• _Work task_
Report each line of the data below in which "agent" appears.

• _Saved entries_
----

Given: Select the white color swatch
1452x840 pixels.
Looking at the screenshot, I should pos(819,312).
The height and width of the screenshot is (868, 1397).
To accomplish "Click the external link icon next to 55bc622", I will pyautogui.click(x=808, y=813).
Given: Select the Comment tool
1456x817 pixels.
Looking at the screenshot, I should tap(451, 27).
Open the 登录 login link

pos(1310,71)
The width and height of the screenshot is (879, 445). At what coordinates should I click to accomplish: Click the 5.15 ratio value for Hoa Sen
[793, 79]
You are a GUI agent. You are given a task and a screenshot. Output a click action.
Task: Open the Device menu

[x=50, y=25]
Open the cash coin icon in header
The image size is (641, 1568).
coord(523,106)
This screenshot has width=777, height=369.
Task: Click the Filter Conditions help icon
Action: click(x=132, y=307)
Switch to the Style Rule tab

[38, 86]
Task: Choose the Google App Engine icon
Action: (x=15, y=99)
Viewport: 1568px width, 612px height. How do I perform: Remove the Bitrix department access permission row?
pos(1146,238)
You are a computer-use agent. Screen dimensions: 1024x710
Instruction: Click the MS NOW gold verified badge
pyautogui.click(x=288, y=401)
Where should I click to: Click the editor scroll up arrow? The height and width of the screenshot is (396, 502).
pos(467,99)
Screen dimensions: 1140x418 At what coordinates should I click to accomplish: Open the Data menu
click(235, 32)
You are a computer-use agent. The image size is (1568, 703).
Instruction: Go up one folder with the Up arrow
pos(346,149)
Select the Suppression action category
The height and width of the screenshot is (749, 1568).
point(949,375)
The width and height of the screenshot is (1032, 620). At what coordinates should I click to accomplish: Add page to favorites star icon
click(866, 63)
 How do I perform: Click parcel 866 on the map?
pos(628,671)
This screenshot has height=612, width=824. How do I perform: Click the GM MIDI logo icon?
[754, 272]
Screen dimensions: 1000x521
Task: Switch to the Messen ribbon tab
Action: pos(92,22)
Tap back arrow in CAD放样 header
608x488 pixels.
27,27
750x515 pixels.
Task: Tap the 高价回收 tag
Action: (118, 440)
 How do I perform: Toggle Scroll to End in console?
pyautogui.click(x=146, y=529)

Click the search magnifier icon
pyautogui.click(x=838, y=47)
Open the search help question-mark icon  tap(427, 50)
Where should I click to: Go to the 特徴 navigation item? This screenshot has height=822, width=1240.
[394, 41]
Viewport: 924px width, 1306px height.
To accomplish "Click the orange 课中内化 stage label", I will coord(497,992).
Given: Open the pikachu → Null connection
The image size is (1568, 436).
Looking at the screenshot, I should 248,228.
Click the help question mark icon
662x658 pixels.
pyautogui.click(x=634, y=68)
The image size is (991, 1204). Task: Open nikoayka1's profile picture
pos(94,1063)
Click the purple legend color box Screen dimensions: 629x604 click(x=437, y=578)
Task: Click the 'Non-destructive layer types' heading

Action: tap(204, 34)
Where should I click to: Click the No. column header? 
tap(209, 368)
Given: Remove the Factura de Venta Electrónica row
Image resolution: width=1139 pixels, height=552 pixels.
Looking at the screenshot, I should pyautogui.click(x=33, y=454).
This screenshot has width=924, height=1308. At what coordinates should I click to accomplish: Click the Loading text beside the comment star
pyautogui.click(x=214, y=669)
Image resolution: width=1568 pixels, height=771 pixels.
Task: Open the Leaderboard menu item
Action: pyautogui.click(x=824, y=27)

----

• _Result for this exercise_
You are a GUI agent. You are given a task and a screenshot. Output a click action.
You are a computer-use agent. Screen dimensions: 1024x710
You are a computer-use agent. The image size is (1568, 703).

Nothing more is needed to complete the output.